Serial changes of biomarkers, SOFA scores, and value of SARS‐CoV‐2 antibody with COVID‐19
Several biomarkers such as IL‐6, presepsin, and C‐reactive protein (CRP) were decreased in the acute phase after admission. Thereafter, these markers increased again on days 5–7 in patients with poor outcome. Among them, presepsin levels showed a difference between patients with poor outcome and those with favorable outcome. Although the PCT level was normal in both groups and showed no significant difference in the acute phase, it was increased slightly in patients with poor outcome after day 7. The SOFA score decreased in the acute phase after admission in patients with favorable outcome but did not decrease in those with poor outcome. Serum SARS‐CoV‐2 antibody levels were already increased on admission in patients with favorable outcome (Table 1; Fig. 2).
Fig. 2.
Serial changes of several biomarkers, SOFA scores, and the value of anti‐SARS‐CoV‐2 antibody compared between patients with poor and favorable outcomes. Data are presented as median and IQR. Ab, antibody; COI, Cut Off Index; CRP, C‐reactive protein; IL‐6, interleukin‐6; PCT, procalcitonin; SARS‐CoV‐2, severe acute respiratory syndrome coronavirus 2; SOFA, Sequential Organ Failure Assessment.

#### Supplied entries:
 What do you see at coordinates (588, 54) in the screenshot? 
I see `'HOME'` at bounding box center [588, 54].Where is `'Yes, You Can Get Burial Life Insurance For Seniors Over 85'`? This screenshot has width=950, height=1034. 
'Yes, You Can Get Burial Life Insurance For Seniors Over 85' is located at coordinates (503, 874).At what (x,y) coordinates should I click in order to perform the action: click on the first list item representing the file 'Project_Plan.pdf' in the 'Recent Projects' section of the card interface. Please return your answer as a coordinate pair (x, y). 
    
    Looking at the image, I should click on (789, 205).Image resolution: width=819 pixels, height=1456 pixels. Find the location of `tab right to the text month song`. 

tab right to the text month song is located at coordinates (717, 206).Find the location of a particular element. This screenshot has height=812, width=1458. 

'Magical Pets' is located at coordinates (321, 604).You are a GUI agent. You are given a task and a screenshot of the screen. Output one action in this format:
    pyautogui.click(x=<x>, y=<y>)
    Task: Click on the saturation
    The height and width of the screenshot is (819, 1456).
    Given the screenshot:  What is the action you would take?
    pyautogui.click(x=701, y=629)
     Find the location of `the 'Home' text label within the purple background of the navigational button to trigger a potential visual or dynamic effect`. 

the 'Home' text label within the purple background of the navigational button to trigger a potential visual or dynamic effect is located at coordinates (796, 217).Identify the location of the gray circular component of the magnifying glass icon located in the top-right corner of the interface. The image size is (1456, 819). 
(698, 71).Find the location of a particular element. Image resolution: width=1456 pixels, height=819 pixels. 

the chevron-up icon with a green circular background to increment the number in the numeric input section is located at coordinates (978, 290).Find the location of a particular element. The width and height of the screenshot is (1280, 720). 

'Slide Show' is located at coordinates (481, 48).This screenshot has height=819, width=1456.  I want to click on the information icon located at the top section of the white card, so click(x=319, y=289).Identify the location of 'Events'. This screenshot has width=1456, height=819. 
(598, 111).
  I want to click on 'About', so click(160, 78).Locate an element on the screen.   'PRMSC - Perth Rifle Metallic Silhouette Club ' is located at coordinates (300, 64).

#### Exercise requirements:
1. In the passage on biomarker changes in COVID-19, which marker's levels differed between patients with poor outcome and those with favorable outcome?
2. Reproduce the stretch of the passage on biomarker changes in COVID-19 from "Serial changes of biomarkers, SOFA" through "1; Fig. 2).".
3. Continue the passage on biomarker changes in COVID-19 from its last sentence.

#### Answer set:
1. Presepsin levels differed between patients with poor outcome and those with favorable outcome.

2.
Serial changes of biomarkers, SOFA scores, and value of SARS‐CoV‐2 antibody with COVID‐19
Several biomarkers such as IL‐6, presepsin, and C‐reactive protein (CRP) were decreased in the acute phase after admission. Thereafter, these markers increased again on days 5–7 in patients with poor outcome. Among them, presepsin levels showed a difference between patients with poor outcome and those with favorable outcome. Although the PCT level was normal in both groups and showed no significant difference in the acute phase, it was increased slightly in patients with poor outcome after day 7. The SOFA score decreased in the acute phase after admission in patients with favorable outcome but did not decrease in those with poor outcome. Serum SARS‐CoV‐2 antibody levels were already increased on admission in patients with favorable outcome (Table 1; Fig. 2).

3.
DISCUSSION
In this study, we evaluated the serial change of inflammatory markers and factors of prognosis in patients with COVID‐19 requiring mechanical ventilation. Three important clinical results were detected. First, the day from the onset of first symptoms to start of ventilatory management in patients with poor outcome was significantly shorter than that in patients with favorable outcome. Second, lower levels of serum SARS‐CoV‐2 antibody on admission were detected in patients with poor outcome. Third, biomarkers such as presepsin, CRP, and IL‐6 increased again on days 5–7 in patients with poor outcome compared with those with a favorable outcome.
Factors indicating high risk in severe COVID‐19 were age; comorbidity including chronic obstructive pulmonary disease; history of smoking; and elevated levels of IL‐6, D‐dimer, lactate dehydrogenase, PCT, and high hypersensitive troponin I. 6 , 7 , 8 , 9 , 10 , 11 In our study, the day from the onset of first symptoms to admission (start of mechanical ventilation) was detected as an independent factor of poor outcome. This result suggests that rapid progressive deterioration of a patient’s condition from disease onset might be related to a weakened host immune system and can lead to death. To our knowledge, this is the first report of this factor to be an indicator of poor outcome of COVID‐19, and analysis of this factor could be used as a simple method to identify poor prognosis without the need for any clinical examination. Our result showed that serum SARS‐CoV‐2 antibody levels had not increased yet on admission in patients with poor outcome, and this may support that a rapid progressive deterioration from onset is a factor of poor outcome. A previous study reported that the time from illness onset to antiviral treatment was one of the major risk factors for COVID‐19 prognosis, 12 and thus, antiviral treatment in the early stage might prevent increased disease severity, and knowledge of the more precise characteristics of these patients may help us to develop a novel treatment strategy.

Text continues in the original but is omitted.